The Chief Executive of the Mothers’ Union, Bev Jullien, reflects on two recent news stories of ordinary people doing extraordinary things, and reflects on how that maxim applies to members of the Mothers’ Union.
At a time when, living in England, we are hearing so much discord – whether it be nationally in the political debate around Brexit, or globally between President Trump and his NATO and European allies, this past week has been brightened by two very different, but real, beacons of light – the rescue, against all the odds, of the Thai Schoolboys and their coach from a cave, and the performance of the English football team at the World Cup.
The cave rescue seemed like a real miracle – it should not have been possible, but as the rescue team leader said, “It only needed one small spark of hope”. Hope, and the determination not to abandon the children (“I would hope any of you would do the same for someone else’s child”), linked with a phenomenal coming together of people with the right skills globally, nationally and locally, to do whatever it took, fuelled by that spark of hope, to complete the rescue, even, for one individual, at the cost of his own life. These are ordinary people coming together to achieve something quite extraordinary.

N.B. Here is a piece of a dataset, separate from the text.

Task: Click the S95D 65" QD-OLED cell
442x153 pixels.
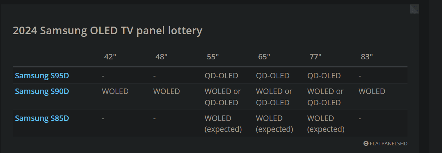Action: tap(273, 76)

Equally remarkable and uplifting, albeit on a very different scale, have been both the performance of the English team and the response of people and media to it. For those (like me!) who are not soccer-holics, this was a team for whom the expectations were very low, having to perform against a background of serial under-performance of past teams linked to blistering criticism in the press, with a manager who many believed was not world-class material.
They came across as “ordinary” and modest, but their manager engendered a strong team spirit, encouraging each to draw the best from one another, and an “anchored” approach, progressing one game at a time. We as a people got behind them, and when they lost in the semi-final to Croatia, instead of the usual tirades of critical analysis, the comments were overwhelmingly positive, celebrating how far they had come, what a great approach they had taken, and how they had helped unite a nation behind them and created hope for the future.

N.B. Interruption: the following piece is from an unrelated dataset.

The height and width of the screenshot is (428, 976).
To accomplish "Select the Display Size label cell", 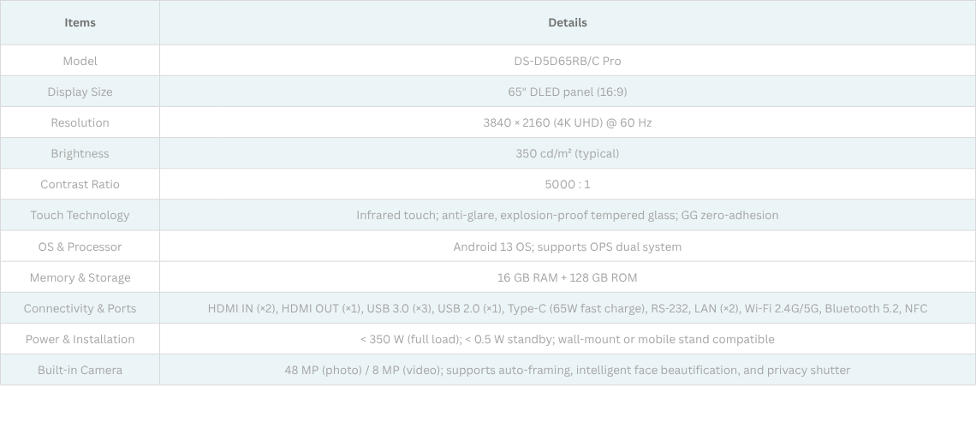I will point(80,92).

For me, these are both great examples of the ability of apparently ordinary people to do quite extraordinary things, united for a common cause. In Mothers’ Union, we are in the middle of a journey of refreshment with the membership right across the world. We are a diverse movement living in over 80 countries, and are asking ourselves, what is our common calling?
What would our founder, a radical in her time, inspired by her deep faith, be expecting us to be and do, if she walked in today? Who should we be reaching out to?

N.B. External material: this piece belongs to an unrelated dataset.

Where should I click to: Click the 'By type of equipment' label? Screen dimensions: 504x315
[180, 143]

We are already discovering that members everywhere have much in common – their deep faith and a calling to support families, the vulnerable, those who are judged and stigmatised. Members are touching the lives of over three-quarters of a million people each year, quietly doing what is needed, where it is needed, one life at a time.
My hope and my prayer is that, through listening to one another, as a community of over four million, we will be strengthened in our faith and common calling, energised anew to reach out and speak out with a common purpose, remembering that “with God, all things are possible.”